Il y a quelques semaines, je suis partie explorer ce quartier et j'y ai fait deux agréables découvertes. Un restaurant séchouanais dont la chef vient réellement de la région de Séchouan et qui s'appelle, tenez-vous bien, Szechuan Cuisine. Et un autre, tenu par une autre dame, qui se spécialise, lui, dans les dumplings de la région de Liaoning, dans le nord-est du pays.

Szechuan Cuisine

Installé dans un demi-sous-sol de la rue Guy, juste au sud de Sherbrooke, depuis environ cinq mois, ce restaurant n'est pas coquet mais pas du tout glauque non plus. Un mur de pierres anciennes et une certaine sobriété dans la décoration lui donnent même une certaine élégance au premier regard.

On y mange de la cuisine épicée. Très épicée. Lieu de retrouvailles des étudiants d'origines chinoises ou de Montréalais comme Yung Chang, réalisateur du documentaire Up the Yangtze, ce restaurant ne fait pas de compromis côté authenticité. Qu'on y commande un immense bol de soupe à l'agneau hyper épicée, remplie de chou napa, de pousses de lotus et de haricots, ou qu'on choisisse le « hot pot » avec boeuf, poisson ou poulet et beaucoup, beaucoup de piment, on a fermement l'impression d'être aussi près du Séchouan qu'on puisse l'être à Montréal.

Les amateurs de cuisine peut-être un peu moins relevée opteront pour le boeuf au cumin hyper parfumé ou les haricots verts frits au porc, rencontre allumée entre la fraîcheur des haricots verts à peine cuits et d'une riche garniture au porc haché. Il y a même carrément du chow mein avec nouilles frites pour ceux qui ne veulent pas s'aventurer très loin et du poulet du général Tao. Mais, confirme le gérant au sujet de ce dernier plat, «c'est en arrivant ici que j'ai entendu parler de ça la première fois.»

Qing Hua

Mon autre découverte s'appelle Qing Hua et ce mini-restaurant est caché lui aussi dans un demi-sous-sol depuis janvier, mais rue Saint-Marc cette fois, juste au sud de Tupper. C'est tout petit. Pas du tout décoré, mis à part un menu écrit en chinois sur des baguettes de bois accrochées au mur. Et il n'y a que trois tables. C'est très minimaliste. Et on y va pour manger essentiellement une chose, des dumplings.

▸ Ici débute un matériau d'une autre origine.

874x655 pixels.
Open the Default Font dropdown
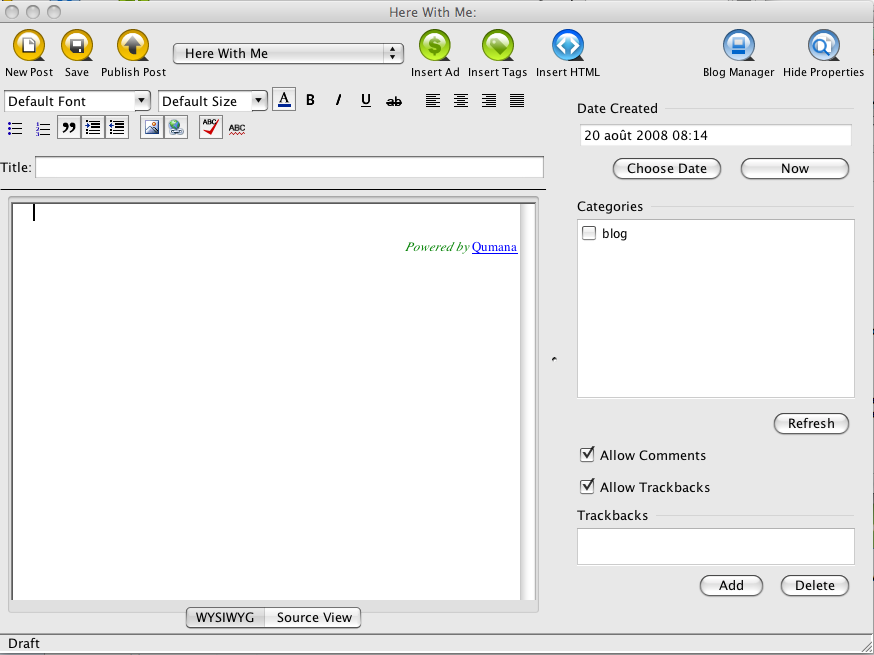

Car chez Qing Hua, on est dans le nord-est de la Chine, dans une région appelée Liaoning où le dumpling règne en roi. Les dumplings y sont donc faits minutieusement, avec le respect qu'il se doit. Tout est préparé maison, de la pâte à la farce et c'est à la main, au fur et à mesure qu'arrivent les commandes des clients, qu'on remplit les ravioles de viande et de bouillon. Une petite fenêtre aménagée dans le mur permet de regarder le travail qui se fait en cuisine.

«Les Blancs appellent ça des dumplings à la soupe. Nous on appelle ça plutôt des dumplings juteux», m'explique la propriétaire, qui ne veut pas me dire comment elle prépare ces petits délices qui éclatent en bouche, chauds, juteux et savoureux. Parfois préparés avec du porc et du choux, parfois avec de l'agneau et de l'oignon - en fait, la liste de combinaisons d'ingrédients que l'on peut demander est assez longue, mais j'ai préféré, chaque fois, les laisser choisir pour moi - on les trempe dans une sauce au vinaigre noir, à la sauce soya et au piment avant de les dévorer d'un seul coup. Si on prend une bouchée, le bouillon coule. Cet été, on nous promet aussi toute une nouvelle variété de dumpling aux fruits de mer. Il faut dire que Dalian, la ville d'où viennent le jeune couple de propriétaires, est une ville maritime et que dumplings aux poissons et aux coquillages y sont une spécialité.

Comme tout est fait au fur et à mesure, il faut attendre un peu avant que le repas n'arrive sur la table, mais on peut appeler à l'avance si on veut que tout soit prêt à notre arrivée.

Le restaurant offre aussi quelques plats autres que des dumplings, comme une soupe au boeuf séché avec oignons verts, piment doux, coriandre hachée et une bonne dose de nouilles fraîches qui glissent sous la dent, moelleuses et douces. __________________________

Szechuan Cuisine

2350, rue Guy

Montréal

514-933-5041


> Prix : On commande toutes sortes de plats et on partage. Tout inclus, le soir, en s'en sort aisément pour environ 20 $ par personne. Peut-être même moins.

On y retourne ? Oui, surtout quand on a une envie de piquant !

Qing Hua

1240 Saint-Marc

Montréal

438-288-5366


> Prix : Si l'on prend un drink - je recommande le jus de litchi-noix-de-coco - et qu'on mange une assiette de dumplings, on s'en sort pour une dizaine de dollars tout inclus.

On y retourne ? Oh oui. Pour des dumplings et encore des dumplings.